The exercise
Please rewrite the entries below as a JSON list of strings, one per line and with blank lines omitted, starting at the line that contains "You are a computer-use agent. The" and ending at the last line of the entries. Leave the pictures out of your answer.

Item-finding records

- - - - - - -

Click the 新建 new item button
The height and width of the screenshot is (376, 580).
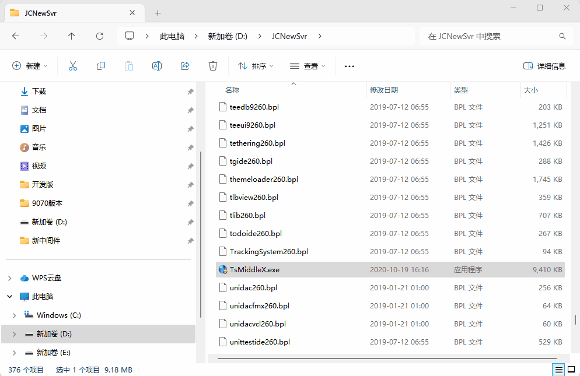tap(30, 66)
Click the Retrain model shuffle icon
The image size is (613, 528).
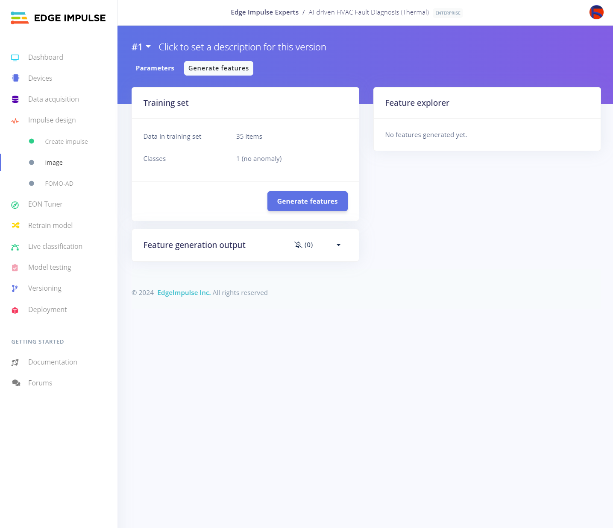(15, 225)
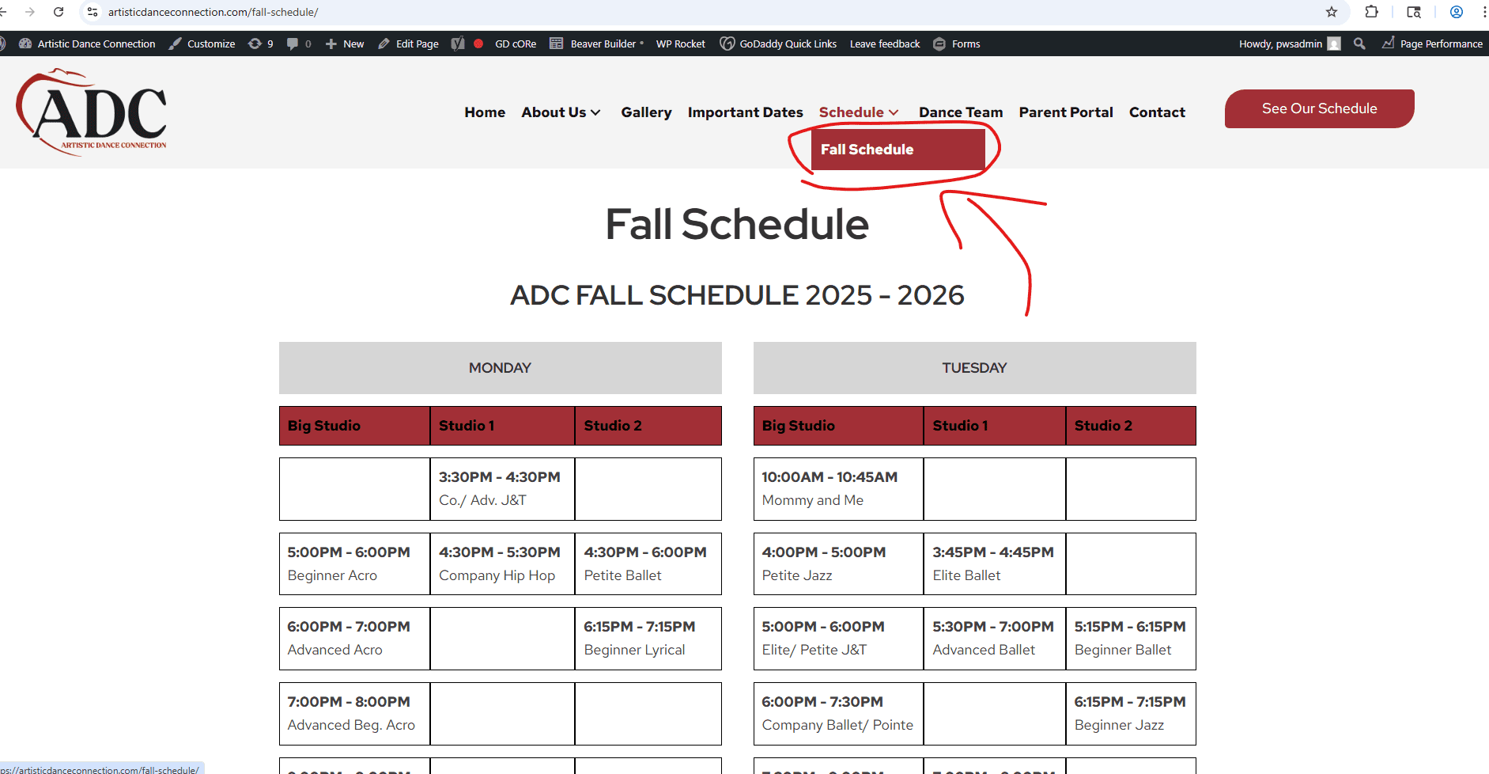
Task: Reload page with browser refresh icon
Action: coord(59,12)
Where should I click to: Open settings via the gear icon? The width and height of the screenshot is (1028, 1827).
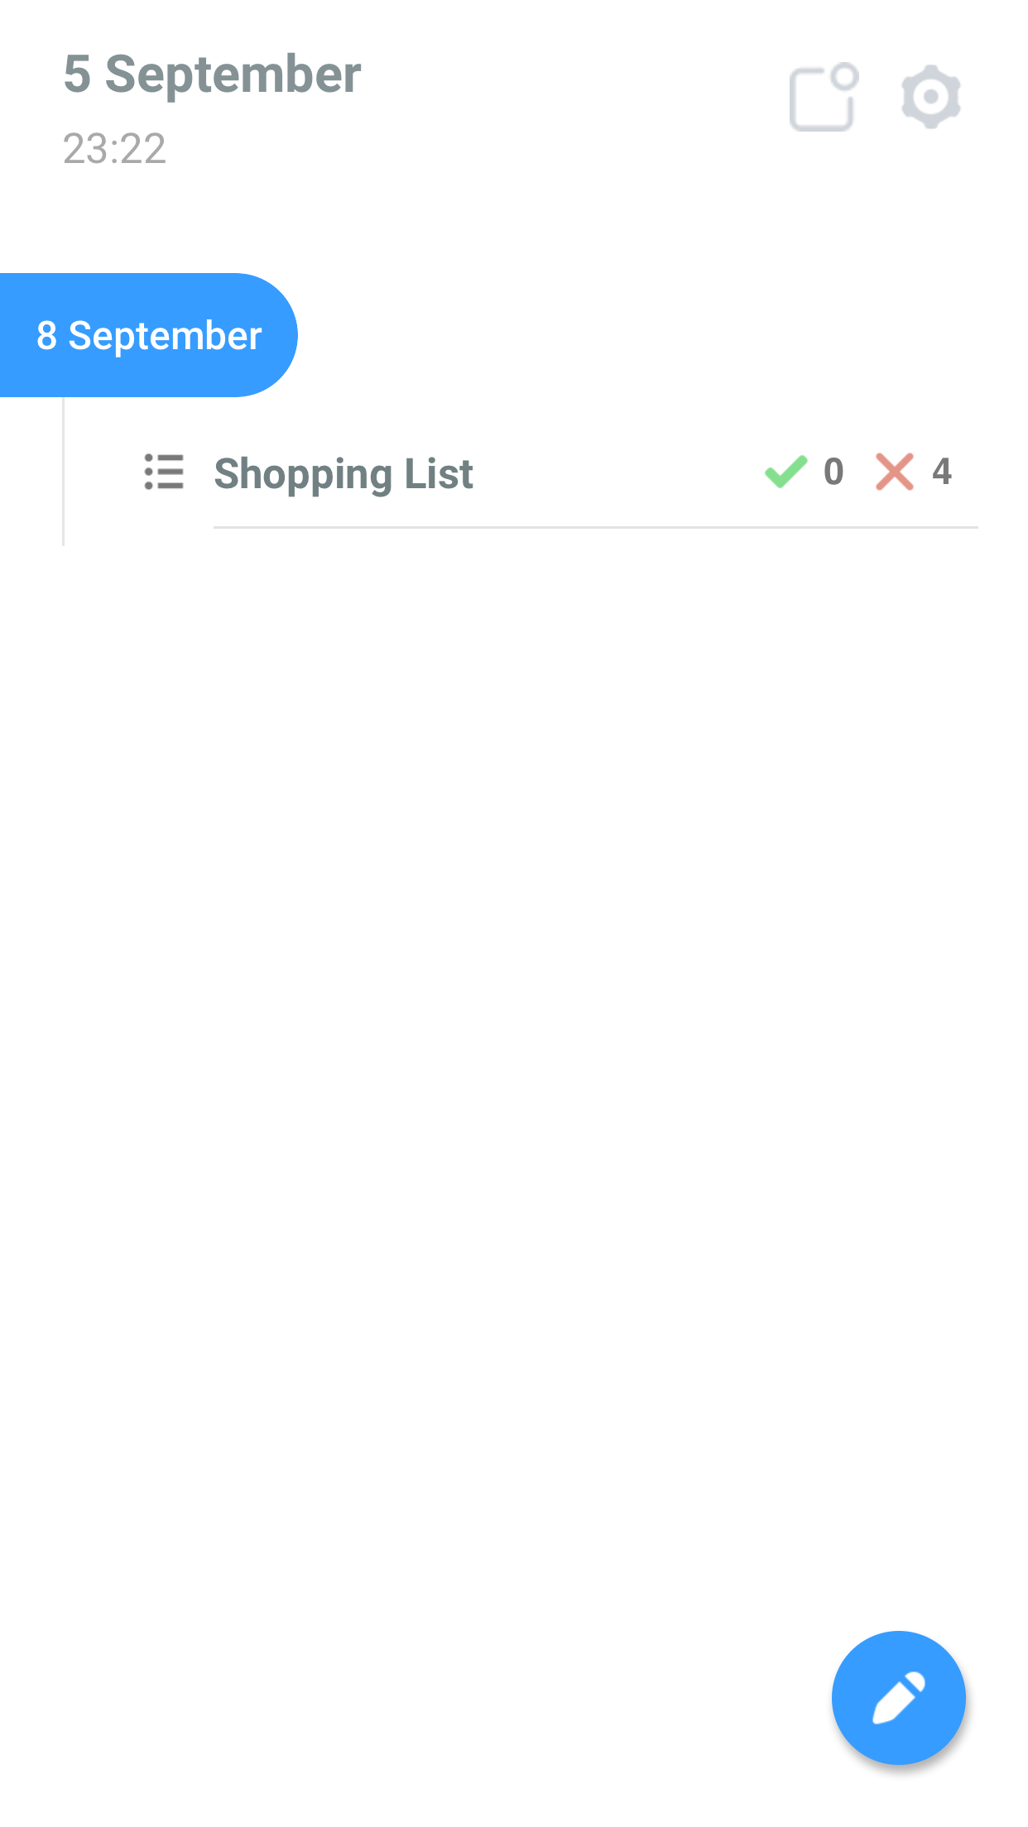pyautogui.click(x=930, y=97)
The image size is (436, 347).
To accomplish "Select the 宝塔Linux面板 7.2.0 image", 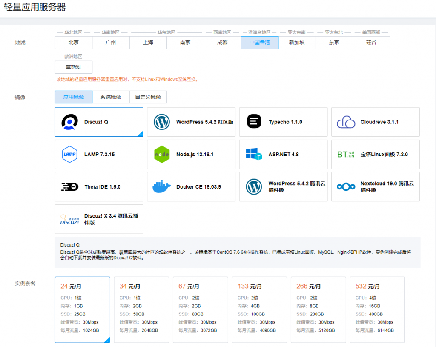I will point(375,154).
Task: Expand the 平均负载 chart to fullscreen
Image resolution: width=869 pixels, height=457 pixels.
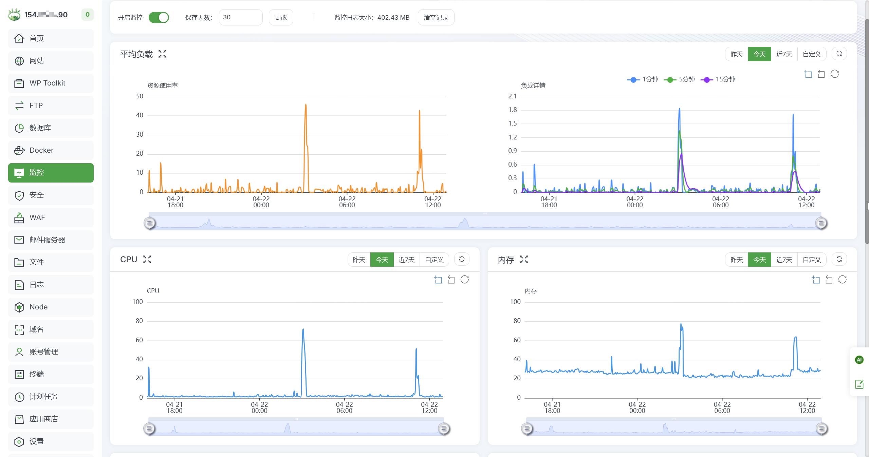Action: [x=162, y=54]
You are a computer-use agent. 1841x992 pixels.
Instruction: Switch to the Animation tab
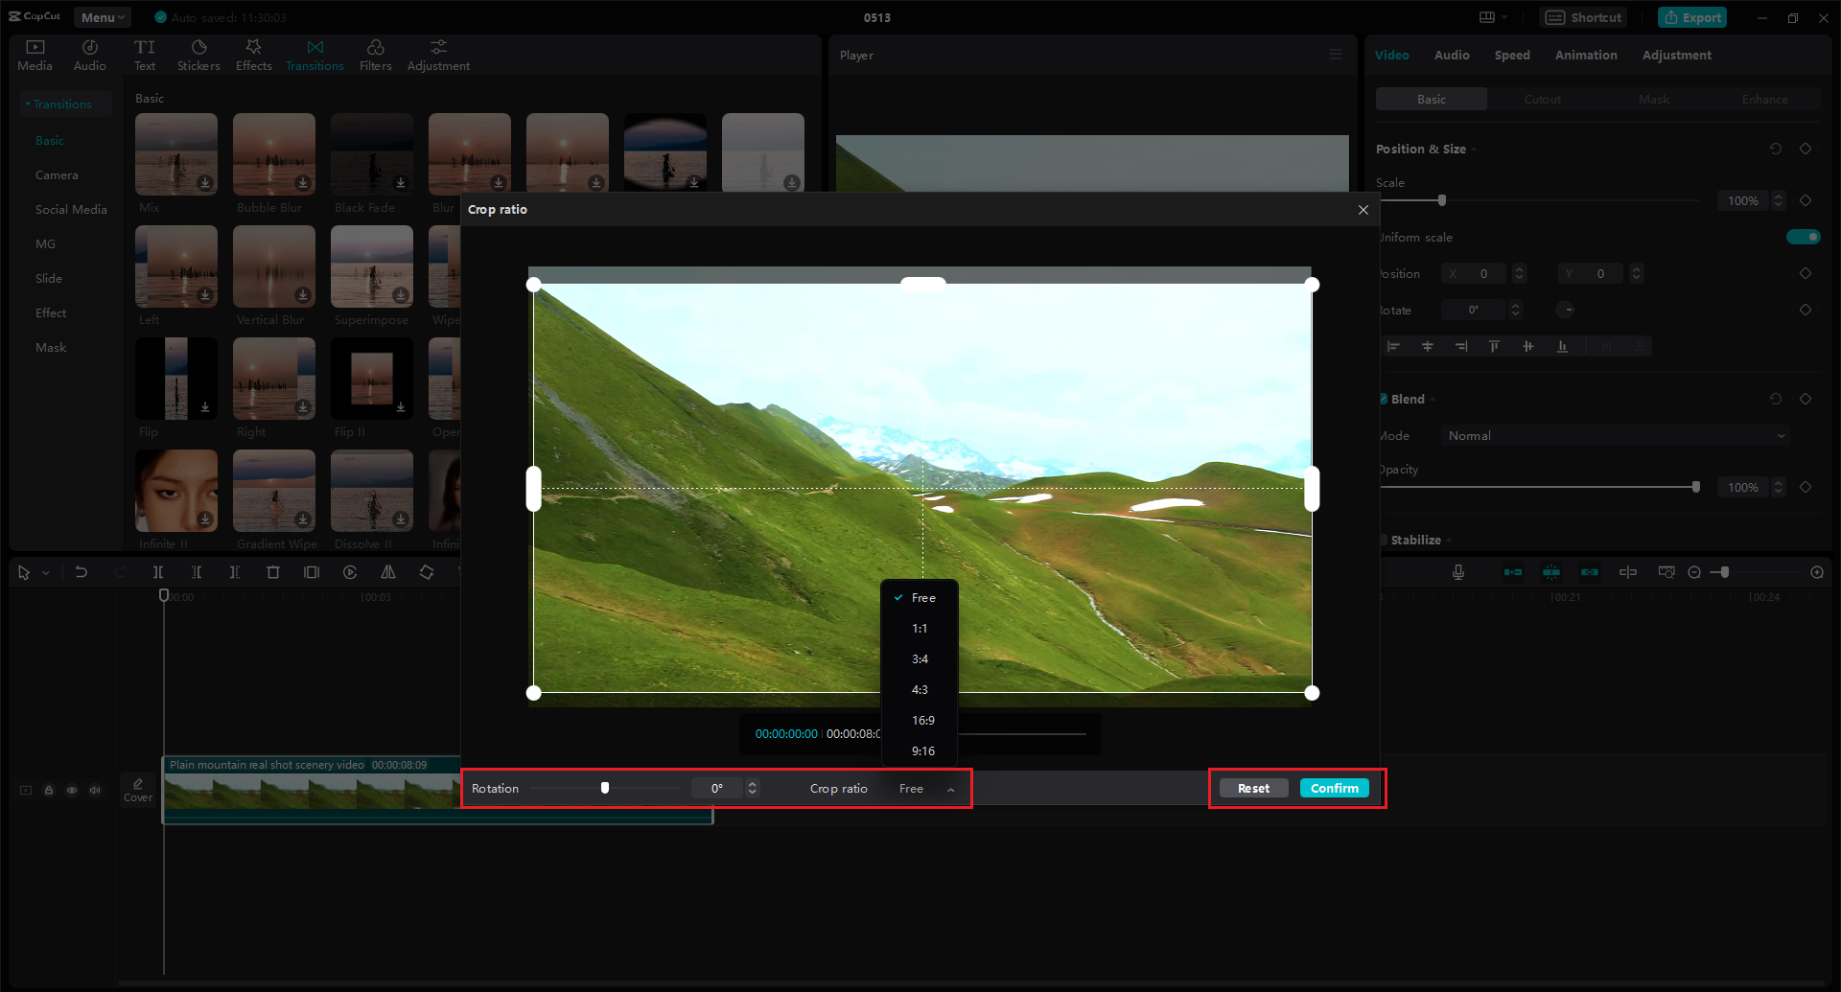click(x=1586, y=55)
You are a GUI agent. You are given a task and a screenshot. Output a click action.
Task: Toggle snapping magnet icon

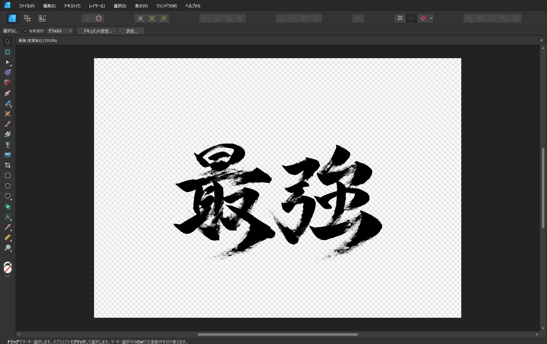click(423, 18)
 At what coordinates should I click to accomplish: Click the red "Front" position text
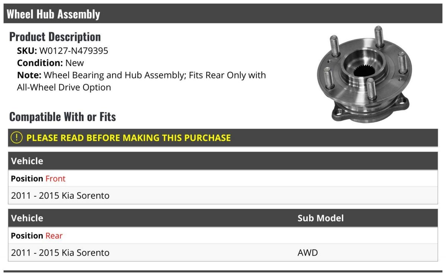[x=55, y=179]
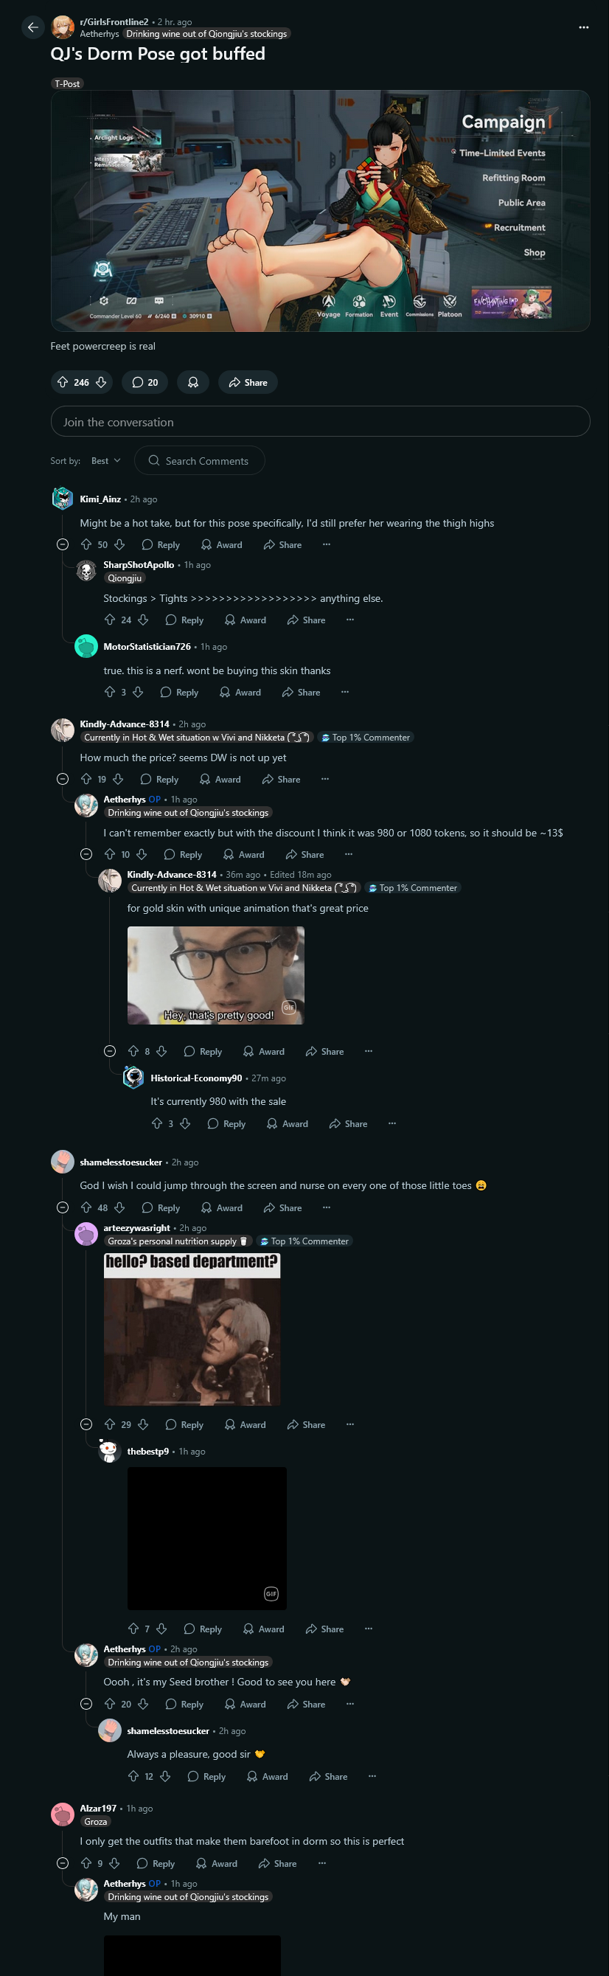Open the r/GirlsFrontline2 subreddit link
The height and width of the screenshot is (1976, 609).
[114, 21]
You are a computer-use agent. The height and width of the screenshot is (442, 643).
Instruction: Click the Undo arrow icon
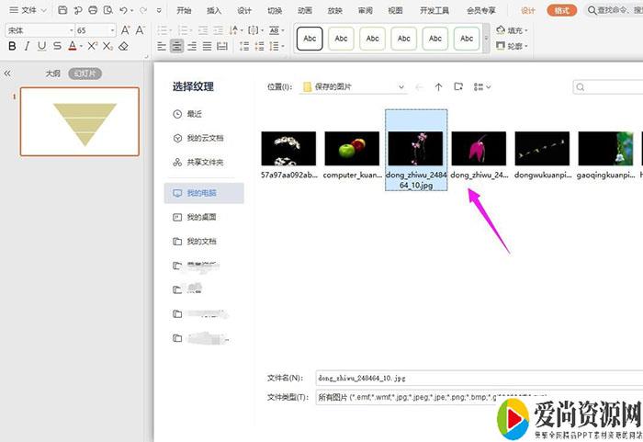(124, 10)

- - - - - - -

Solution to this problem
[
  "You are a computer-use agent. The height and width of the screenshot is (442, 643).",
  "Instruction: Click the Undo arrow icon",
  "(124, 10)"
]